An AI-generated recreation of the classic computer game Doom can be played normally despite having no computer code or graphics.

After this period, the model begins to run out of memory and the illusion falls apart.

Why are we lying about this? Just because it happens in the AI “black box” doesn’t mean it’s not producing some kind of code in the background to make this work. They even admit that it “runs out of memory.” Huh, last I checked, you’d need to be running code to use memory. The AI itself is made of code! No computer code or graphics, my ass.

The model, called GameNGen, was made by Dani Valevski at Google Research and his colleagues, who declined to speak to New Scientist.

Always a good look. /s

xionzui ,

I mean, yes, technically you build and run AI models using code. The point is there is no code defining the game logic or graphical rendering. It’s all statistical predictions of what should happen next in a game of doom by a neural network. The entirety of the game itself is learned weights within the model. Nobody coded any part of the actual game. No code was generated to run the game. It’s entirely represented within the model.

huginn ,

What they’ve done is flattened and encoded every aspect of the doom game into the model which lets you play a very limited amount just by traversing the latent space.

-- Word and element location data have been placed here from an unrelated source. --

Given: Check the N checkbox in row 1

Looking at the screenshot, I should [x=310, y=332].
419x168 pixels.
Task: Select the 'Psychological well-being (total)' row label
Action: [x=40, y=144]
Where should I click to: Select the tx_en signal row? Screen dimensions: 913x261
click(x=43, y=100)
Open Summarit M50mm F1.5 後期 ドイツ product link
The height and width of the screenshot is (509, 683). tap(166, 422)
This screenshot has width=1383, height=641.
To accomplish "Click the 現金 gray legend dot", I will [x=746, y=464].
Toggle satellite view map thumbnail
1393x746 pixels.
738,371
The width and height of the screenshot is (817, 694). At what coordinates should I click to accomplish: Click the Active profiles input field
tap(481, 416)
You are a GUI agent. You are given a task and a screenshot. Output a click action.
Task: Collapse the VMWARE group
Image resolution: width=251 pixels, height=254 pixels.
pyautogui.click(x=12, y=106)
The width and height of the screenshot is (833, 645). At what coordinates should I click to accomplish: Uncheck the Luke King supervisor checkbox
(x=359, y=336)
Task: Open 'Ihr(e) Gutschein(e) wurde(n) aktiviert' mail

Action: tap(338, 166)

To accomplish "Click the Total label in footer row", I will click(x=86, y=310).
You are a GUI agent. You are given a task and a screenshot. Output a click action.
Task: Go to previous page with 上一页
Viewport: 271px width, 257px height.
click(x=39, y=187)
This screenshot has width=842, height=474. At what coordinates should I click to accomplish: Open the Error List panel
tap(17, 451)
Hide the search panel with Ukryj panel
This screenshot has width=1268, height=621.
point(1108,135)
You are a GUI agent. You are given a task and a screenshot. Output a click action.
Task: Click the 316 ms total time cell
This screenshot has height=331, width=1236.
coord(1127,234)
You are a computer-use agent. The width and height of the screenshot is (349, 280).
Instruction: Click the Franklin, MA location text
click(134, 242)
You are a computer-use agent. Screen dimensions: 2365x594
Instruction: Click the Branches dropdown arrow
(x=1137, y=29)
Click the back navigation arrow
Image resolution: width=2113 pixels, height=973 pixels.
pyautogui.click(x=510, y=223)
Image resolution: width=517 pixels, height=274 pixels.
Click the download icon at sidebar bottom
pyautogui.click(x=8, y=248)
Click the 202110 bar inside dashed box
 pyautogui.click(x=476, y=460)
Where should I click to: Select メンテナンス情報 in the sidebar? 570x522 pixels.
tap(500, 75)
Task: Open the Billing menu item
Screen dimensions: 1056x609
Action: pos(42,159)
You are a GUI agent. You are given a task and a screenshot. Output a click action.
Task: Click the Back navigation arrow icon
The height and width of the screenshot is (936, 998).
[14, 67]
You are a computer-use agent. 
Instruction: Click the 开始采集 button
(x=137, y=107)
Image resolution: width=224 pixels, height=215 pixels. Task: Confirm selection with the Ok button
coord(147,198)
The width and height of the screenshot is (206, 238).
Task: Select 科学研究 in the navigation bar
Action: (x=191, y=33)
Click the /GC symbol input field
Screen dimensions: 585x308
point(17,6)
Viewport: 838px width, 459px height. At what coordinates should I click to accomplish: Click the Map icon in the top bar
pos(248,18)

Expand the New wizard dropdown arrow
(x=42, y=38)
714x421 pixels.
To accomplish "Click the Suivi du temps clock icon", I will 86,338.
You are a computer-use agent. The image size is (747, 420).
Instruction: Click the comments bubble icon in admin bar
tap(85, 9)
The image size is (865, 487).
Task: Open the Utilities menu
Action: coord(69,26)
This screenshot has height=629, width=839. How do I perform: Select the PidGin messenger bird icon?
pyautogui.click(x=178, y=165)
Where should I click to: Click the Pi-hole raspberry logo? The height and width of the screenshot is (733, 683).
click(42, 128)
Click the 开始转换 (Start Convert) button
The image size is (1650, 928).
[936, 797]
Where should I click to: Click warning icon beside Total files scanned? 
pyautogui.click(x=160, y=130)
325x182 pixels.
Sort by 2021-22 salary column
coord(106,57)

In a tiny and linear game like Doom that’s feasible… And a horrendous use of resources.

bamboo ,

“No code” programming has been a thing for a while, long before the LLM boom. Of course all the “no code” platforms generate some kind of code based on rules provided by the user, not fundamentally different from an interpreter. This is consistent with that established terminology.

Blue_Morpho ,

No code programming meant using a GUI to draw flowcharts that then creates running code. This is completely different.

cdf12345 ,

Maybe they should have specified , the Doom Source Code

Blue_Morpho ,

Imagine you are shown what Doom looks like, are told what the player does, and then you draw the frames of what you think it should look like. While your brain is a computation device, you aren’t explicitly running a program. You are guessing what the drawings should look like based on previous games of Doom that you have watched.